Kopfschüttelnd sah sich der Weihnachtsengel das Geschehen an. Wie gerne hätte er mehr Familien gesehen, die zusammen Kekse backen. Wie gerne hätte er mehr Kinder gesehen, die sich nicht gezwungen fühlten das Krippenspiel aufzuführen. Wie gerne hätte er mehr von den Menschen gesehen, die den Geist der Weihnacht noch in sich trugen. Menschen, die einfach lachten, lebten und liebten zu dieser besonderen Jahreszeit.  

Als der Engel gerade die Augen vor dem Trauerspiel verschließen wollte, fiel ihm plötzlich eine junge Frau ins Auge, die einen Weihnachtsmarkt besuchte.
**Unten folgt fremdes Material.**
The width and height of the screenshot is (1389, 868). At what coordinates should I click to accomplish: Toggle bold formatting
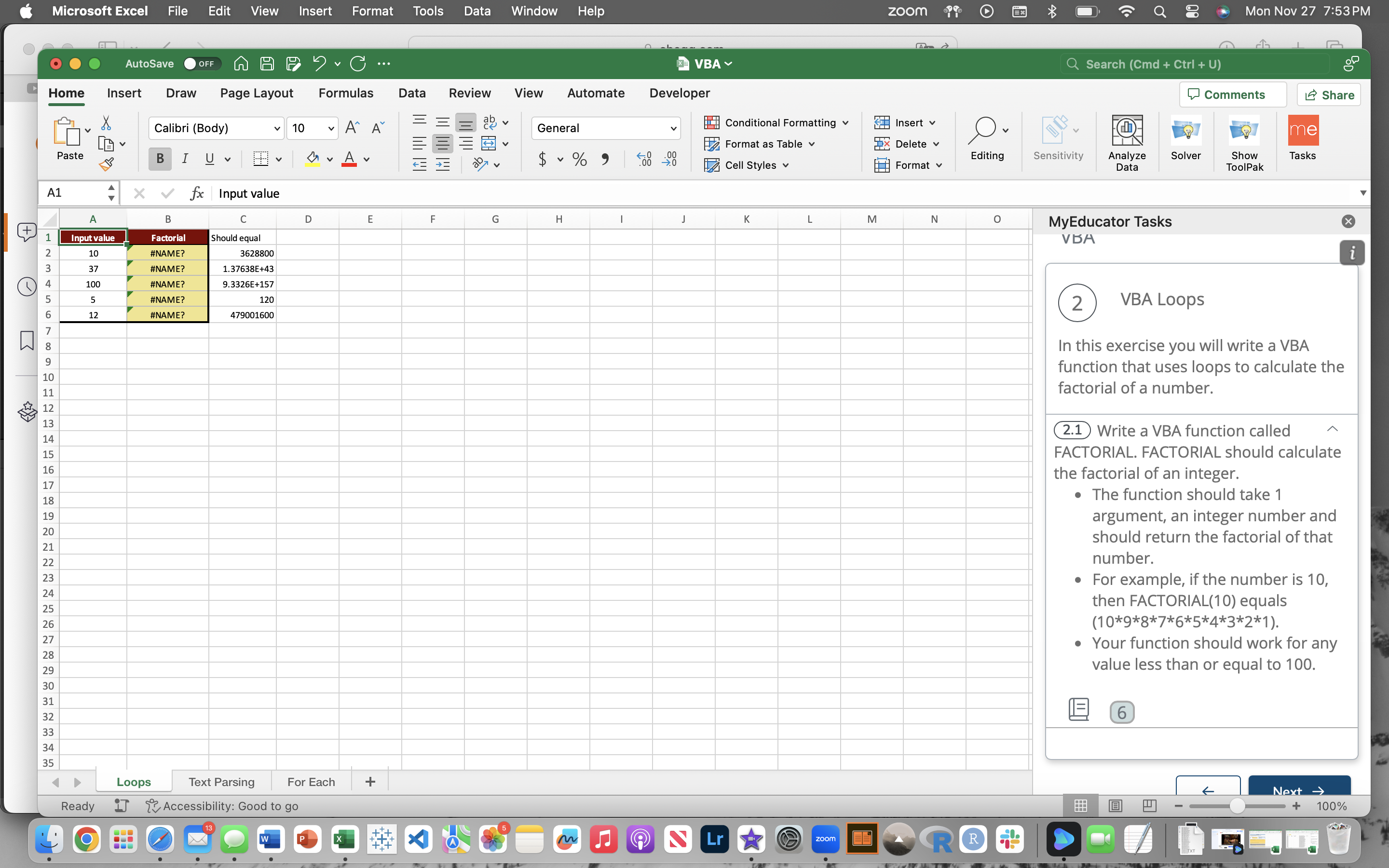click(x=159, y=159)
Mit funkelnden Augen lauschte sie einem Chor, welcher die schönsten Weihnachtslieder sang. Während ein Großteil der Menschen die schönen Gesänge ignorierte oder nur beiläufig über den Rand des Bechers herüberblickte, nahm die junge Frau diesen besinnlichen Moment mit all ihren Sinnen wahr. Sie tanzte zu Oh du Fröhliche und sie sang mit als die Stille Nacht erklang. Sie wirkte so besinnlich und unbeschwert, dass dem Weihnachtsengel fast die Tränen kamen. Sie war eine der wenigen Menschen, die den Geist der Weihnacht noch in sich trugen. 
Doch das Glück und der Frohsinn der jungen Frau schien nicht nur der kleine Weihnachtsengel zu bemerken. Die Menschen, die sich um den Chor herum befanden, ließen sich nach und nach von dem Glück der Frau anstecken. Sie sangen, tanzten und klatschten. Jung und Alt. Alle zusammen. Erstaunt beobachtete der kleine Weihnachtsengel das Geschehen auf dem Markt. Es war ein Moment voller Glück und Liebe.  

Da fing der Weihnachtsengel langsam an zu verstehen: Dass die Menschen mit den Jahren den Geist der Weihnacht aus dem Herzen verloren hatten, bedeutete nicht, dass sie ihn nicht wiedererlangen wollten. Sie sehnten sich sogar nach mehr Besinnlichkeit und Liebe in der Weihnachtszeit. Es war mit dem Stress der Zeit nur schwerer geworden, diese weihnachtliche Glückseligkeit zu erlangen. 
Da fasste der kleine Weihnachtsengel einen neuen Beschluss. Er versprach sich und den Menschen, dass er den Geist der Weihnacht wiedererwecken würde.  

Und so appelliert er an euch: Backt lieber ein Blech Kekse zu viel als zu wenig. Genießt achtsam den leckeren Punsch. Singt eure liebsten Weihnachtslieder. Lest eure liebsten Weihnachtsmärchen. Schätzt die kleinen besinnlichen Momente. Verbringt wertvolle Zeit mit euren Familien. Seid dankbar. Seid friedvoll. Und seid wie unser kleiner Weihnachtsengel: Großen Herzens.